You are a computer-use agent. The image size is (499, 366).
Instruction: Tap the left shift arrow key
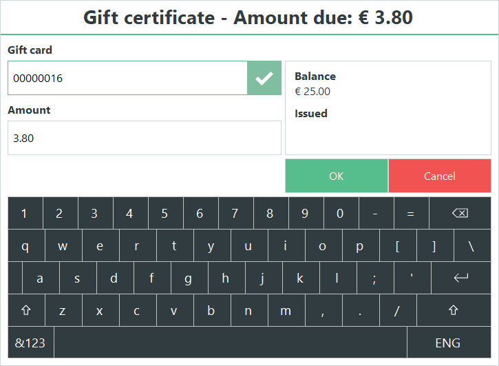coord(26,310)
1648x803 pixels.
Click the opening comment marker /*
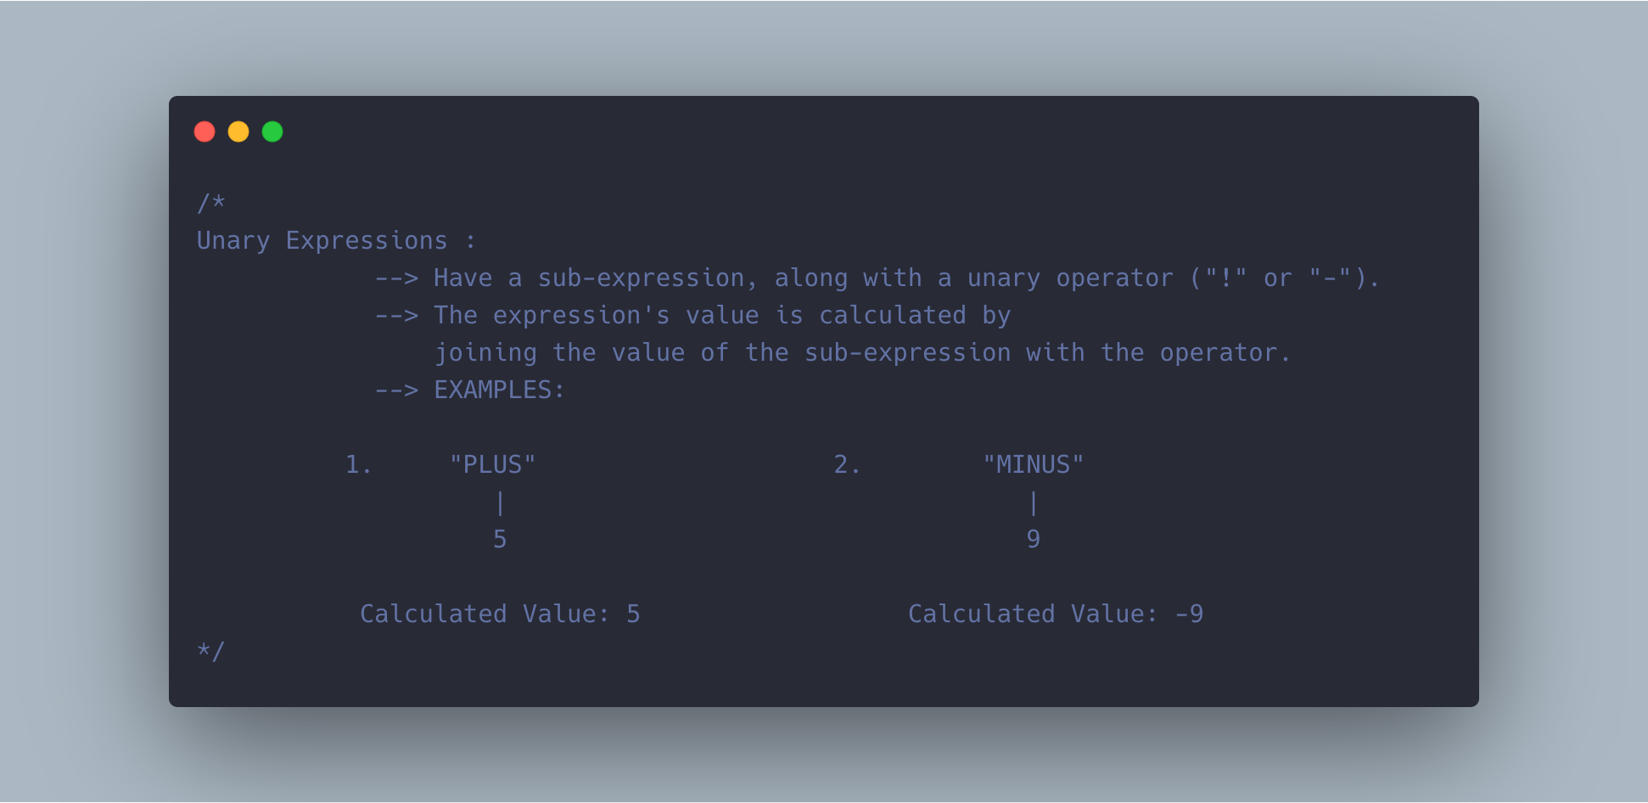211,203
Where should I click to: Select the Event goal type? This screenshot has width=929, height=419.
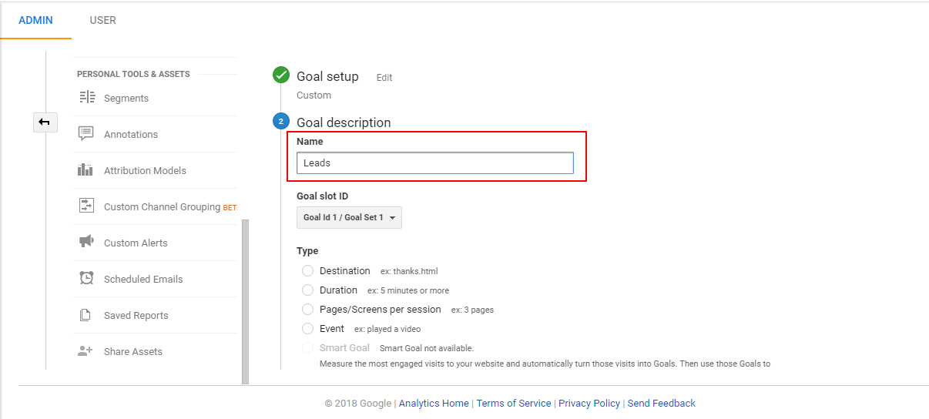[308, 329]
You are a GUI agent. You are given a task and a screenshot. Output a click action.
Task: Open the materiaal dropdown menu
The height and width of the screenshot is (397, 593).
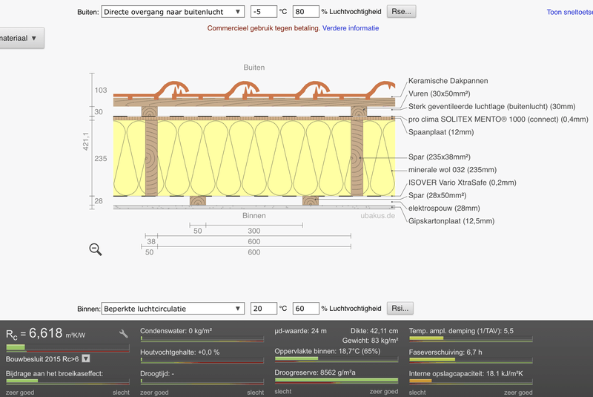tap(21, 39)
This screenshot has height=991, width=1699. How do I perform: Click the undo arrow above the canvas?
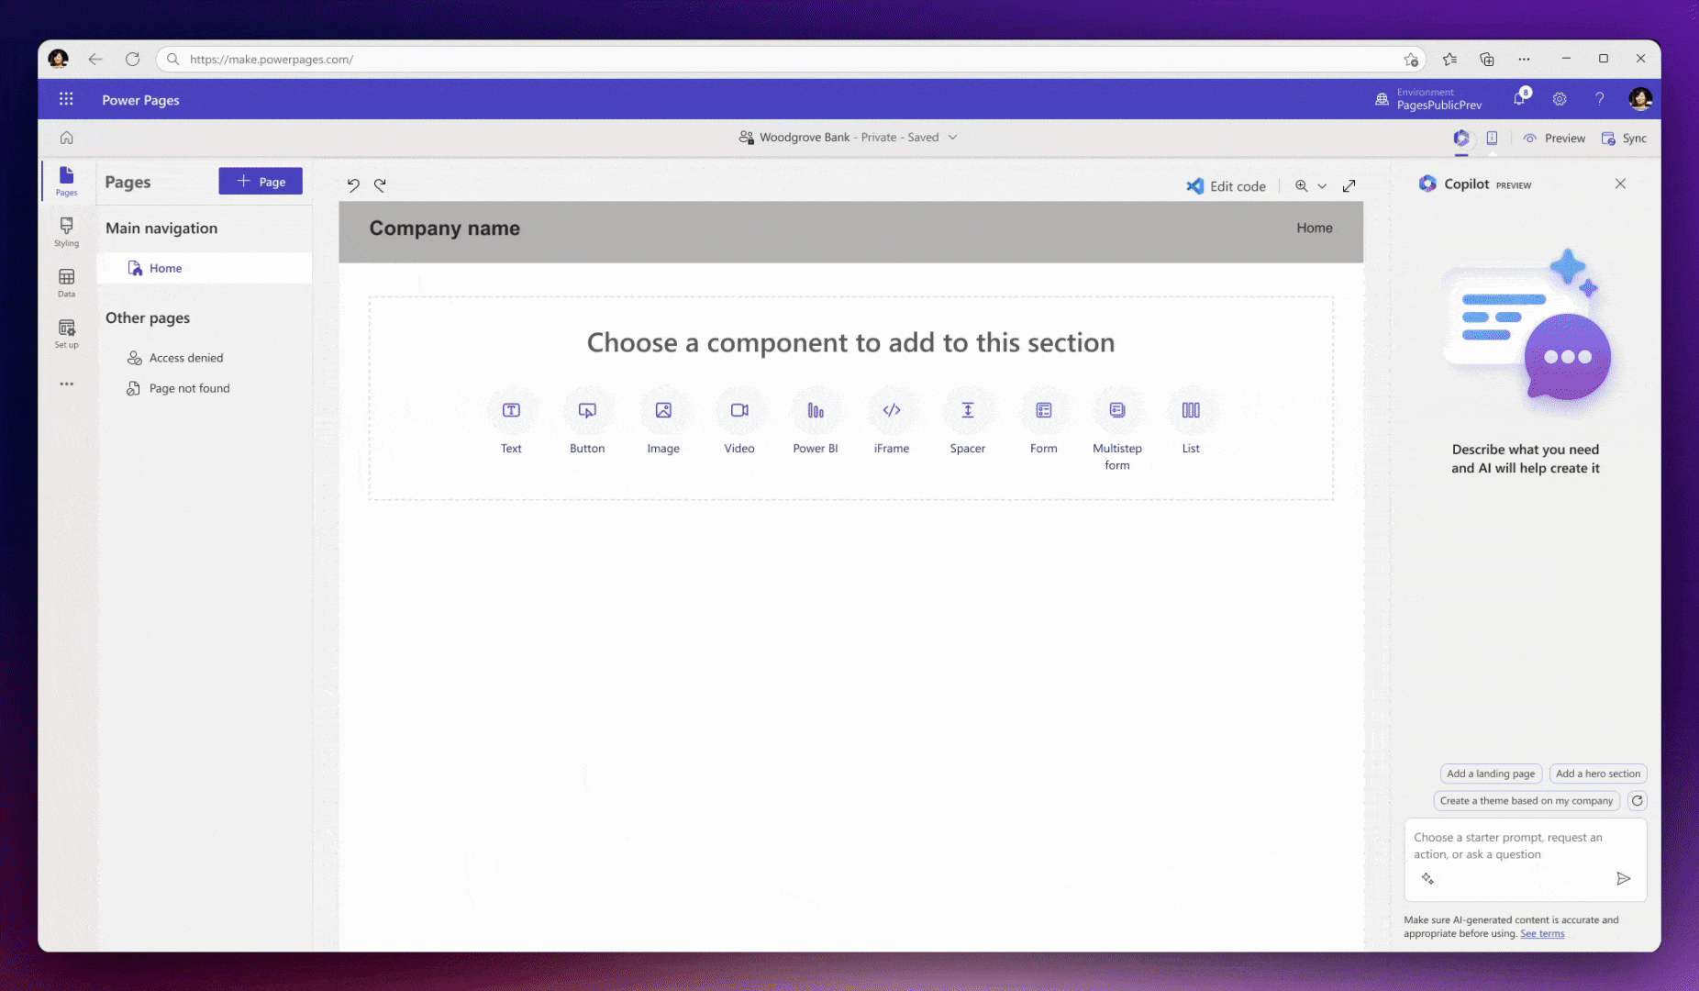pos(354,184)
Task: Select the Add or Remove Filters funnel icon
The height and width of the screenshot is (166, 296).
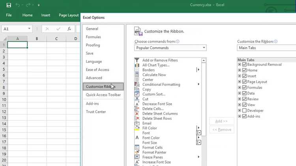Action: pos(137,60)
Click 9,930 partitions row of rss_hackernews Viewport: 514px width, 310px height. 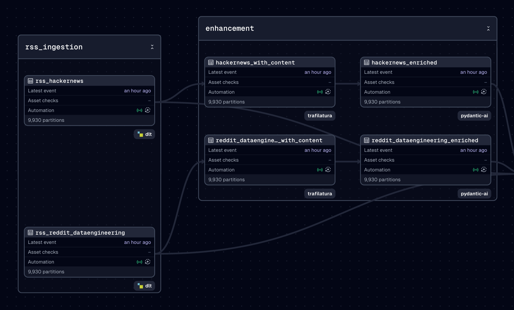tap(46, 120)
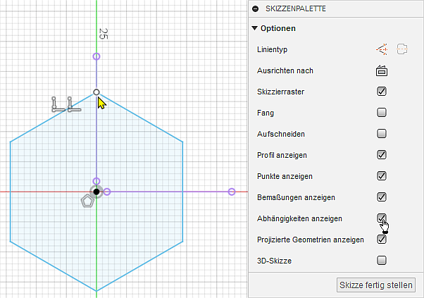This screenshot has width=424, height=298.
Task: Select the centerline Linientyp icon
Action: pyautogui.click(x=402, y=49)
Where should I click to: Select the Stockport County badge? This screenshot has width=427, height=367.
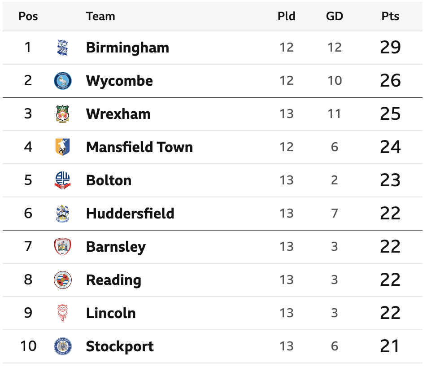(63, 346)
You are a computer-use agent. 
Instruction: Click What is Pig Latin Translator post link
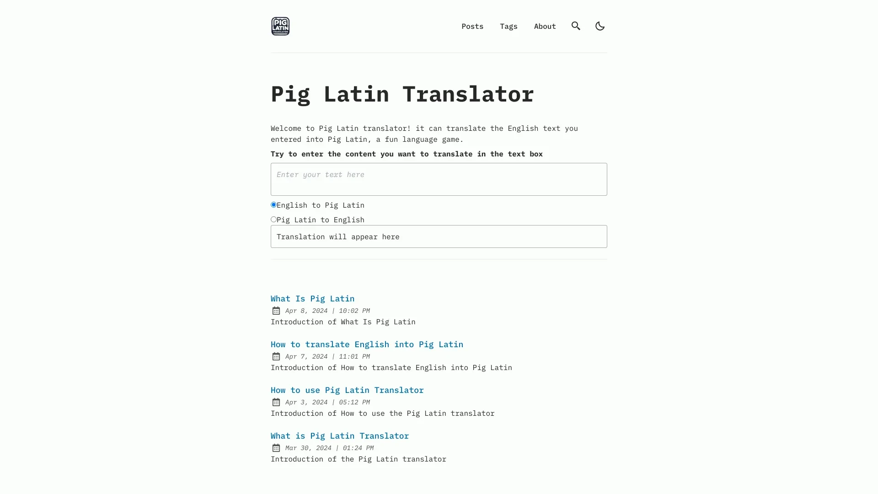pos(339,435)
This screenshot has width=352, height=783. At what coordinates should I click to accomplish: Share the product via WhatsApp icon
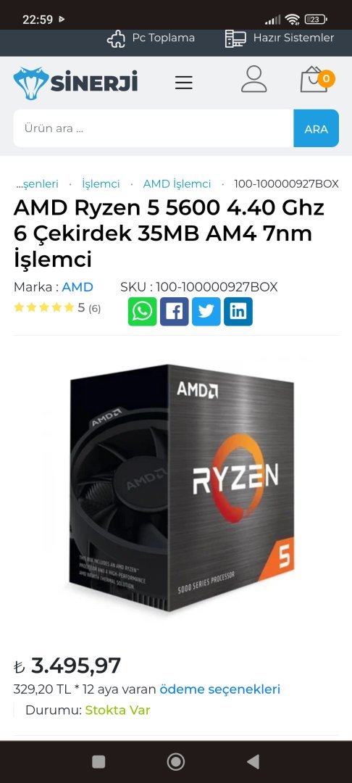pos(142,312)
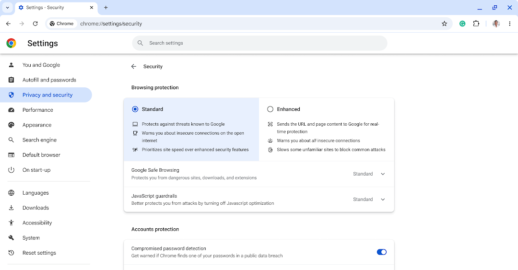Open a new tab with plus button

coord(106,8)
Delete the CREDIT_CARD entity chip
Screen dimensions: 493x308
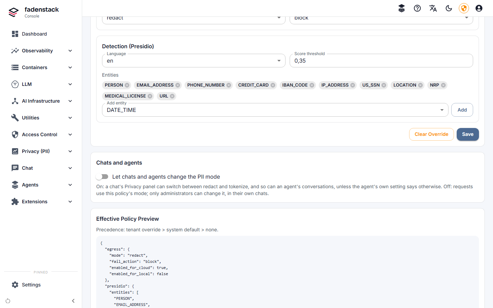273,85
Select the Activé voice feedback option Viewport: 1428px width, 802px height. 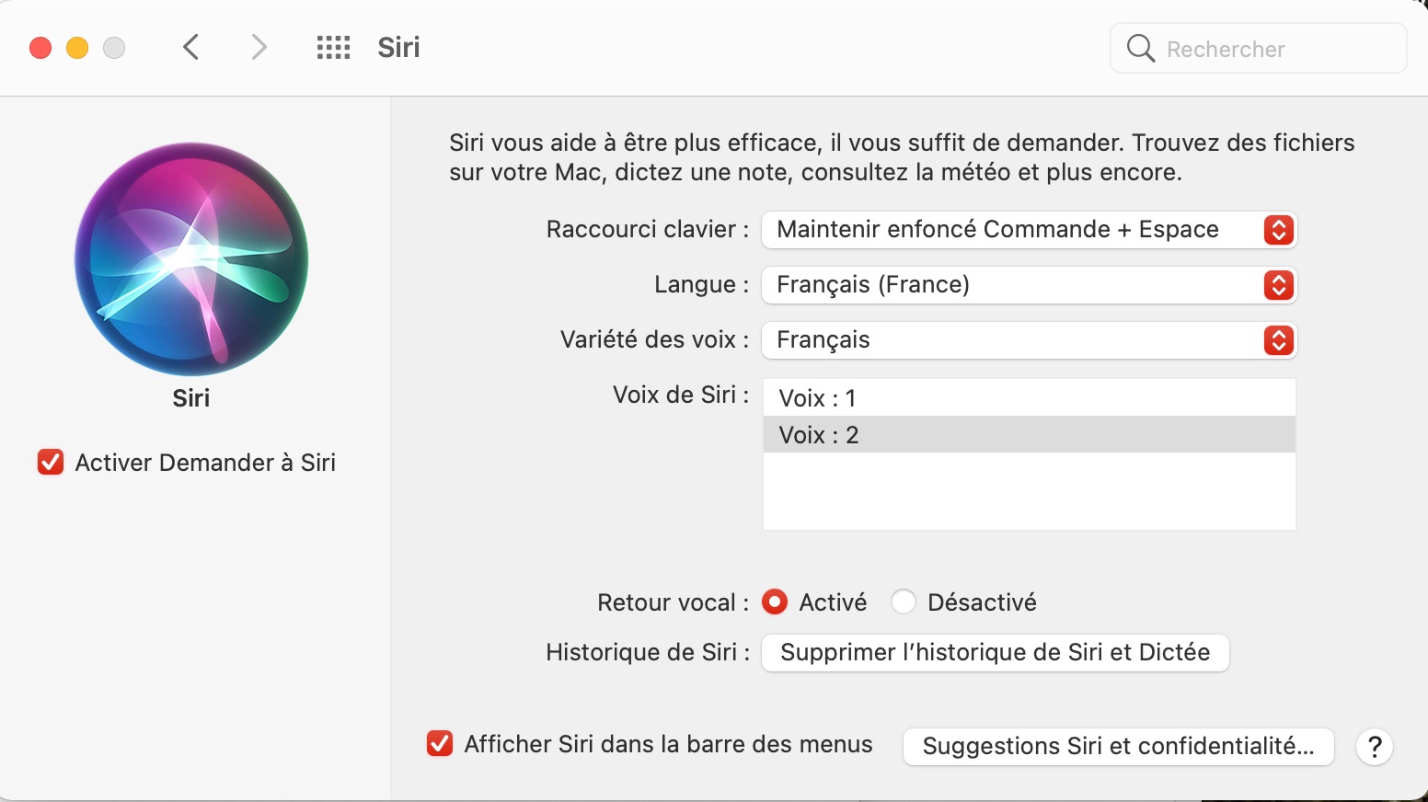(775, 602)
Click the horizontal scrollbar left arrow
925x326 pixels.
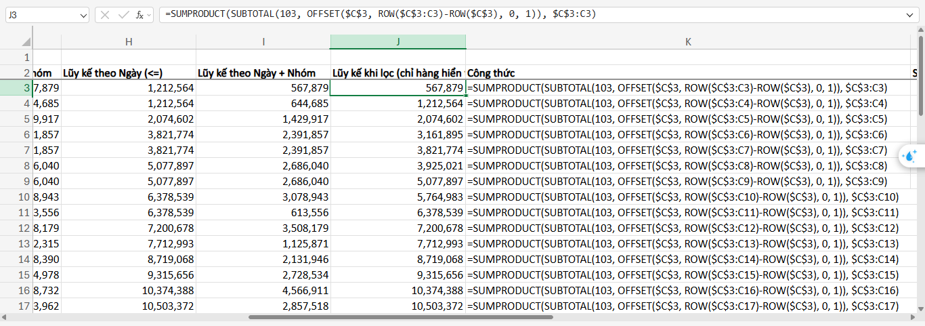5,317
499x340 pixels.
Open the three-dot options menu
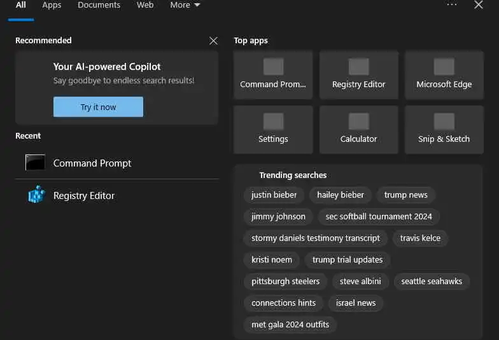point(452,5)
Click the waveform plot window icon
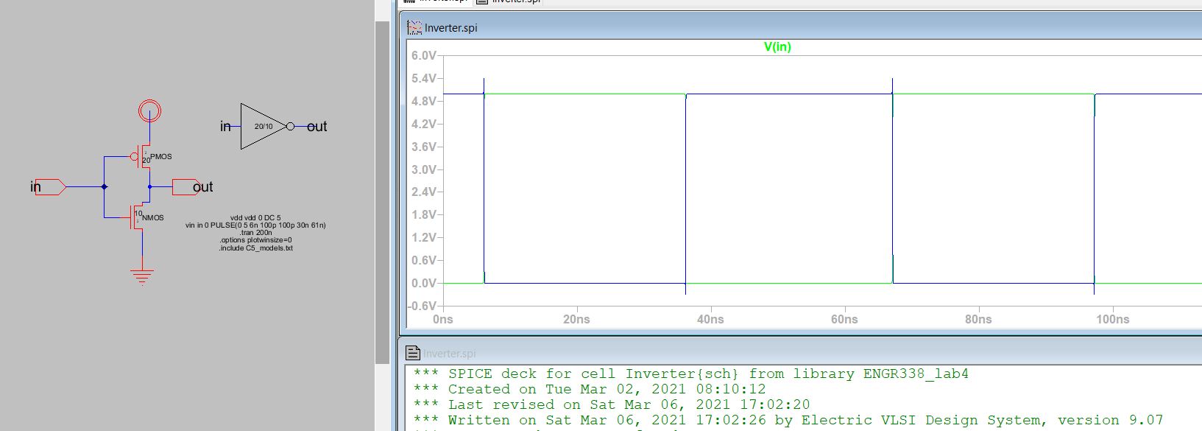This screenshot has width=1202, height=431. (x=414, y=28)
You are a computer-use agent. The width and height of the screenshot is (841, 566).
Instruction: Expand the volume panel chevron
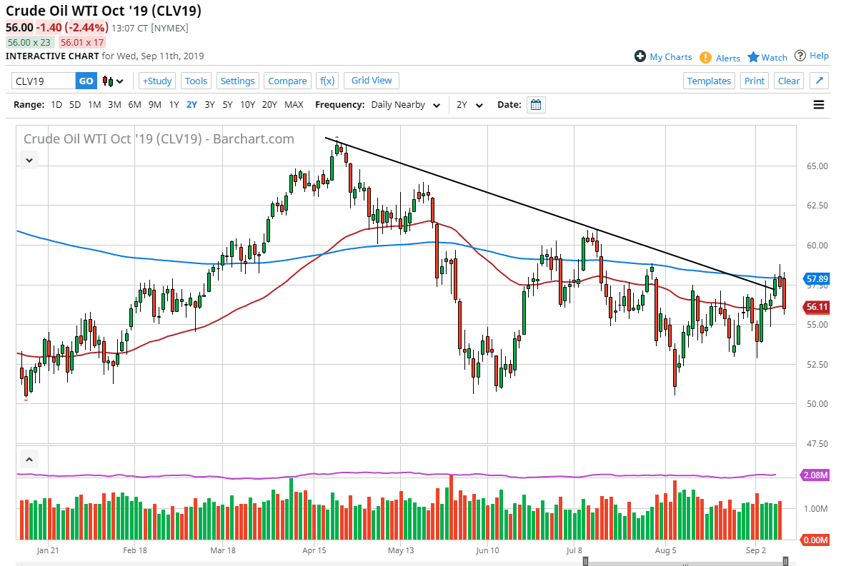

━━━━

▶ **Exercise task**
Pull out each line of the listing that contains the word "computer".

▶ **Exercise response**
You are a computer-use agent. The image size is (499, 366).
You are a computer-use agent. 
You are a computer-use agent. The width and height of the screenshot is (841, 566).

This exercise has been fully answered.